#### Article ####
The Cravats were also a big band for the label, tell me a bit about them?
Oh The Cravats!? The glorious Cravats. At first I was attracted to them because they had just a fucking stupid name. I though what kind of band is going to call themselves The Cravats for christ’s sake.
I heard them on John Peel, they released their own single called ‘Gordon’ and I thought this is bloody good and I wanna release it so I phoned Peelie up and said where can I get in touch with these guys. I knew they weren’t selling that many and I thought well we might give it a little bit of kudos.
I remember we got one of those little John Bull printing sets and stamped Small Wonder Records on the remaining copies. We just got involved with them because I liked their music and I liked them as characters. Plus they were from Redditch so they had that weird Birmingham accent you know.
#### Supplied entries ####
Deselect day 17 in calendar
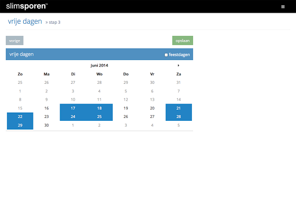(73, 108)
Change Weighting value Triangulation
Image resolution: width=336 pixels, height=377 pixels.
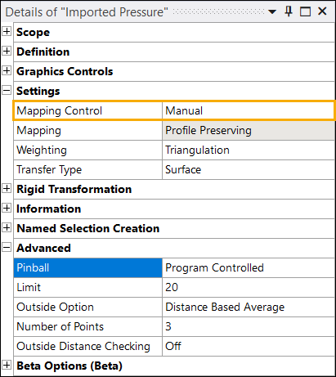click(x=249, y=150)
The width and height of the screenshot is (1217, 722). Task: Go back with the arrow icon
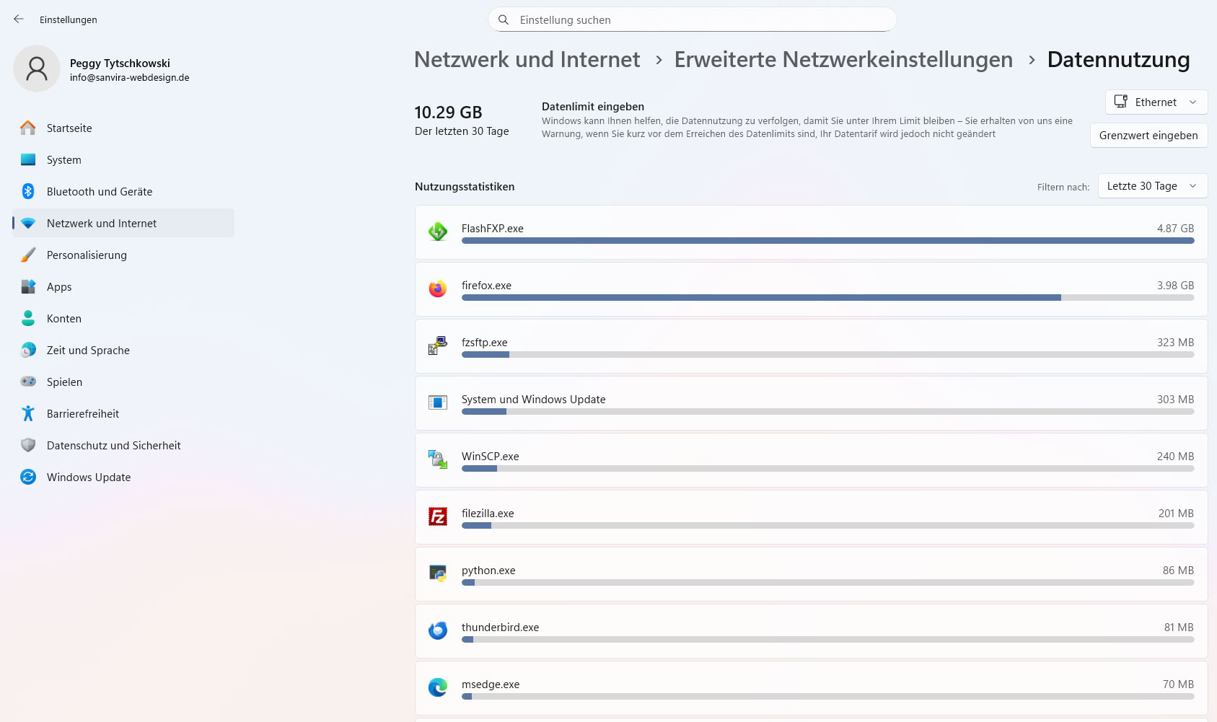[19, 19]
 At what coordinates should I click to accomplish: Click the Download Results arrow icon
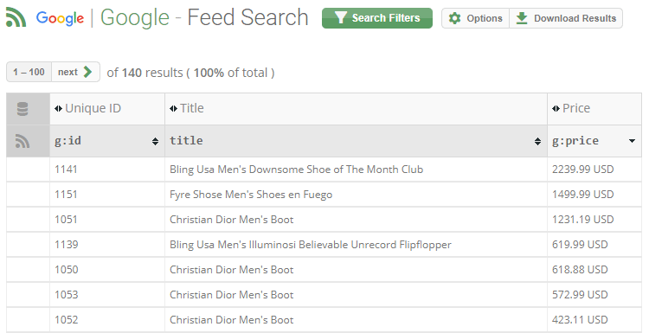point(522,18)
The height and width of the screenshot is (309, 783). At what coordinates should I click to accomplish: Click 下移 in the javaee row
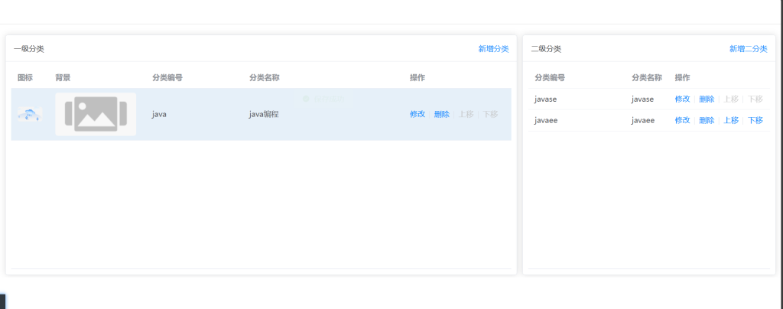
####
Description of the task:
In the interview, what was stamped on the remaining copies of the Cravats single? These lines are separate material with no connection to the interview.

The result:
Small Wonder Records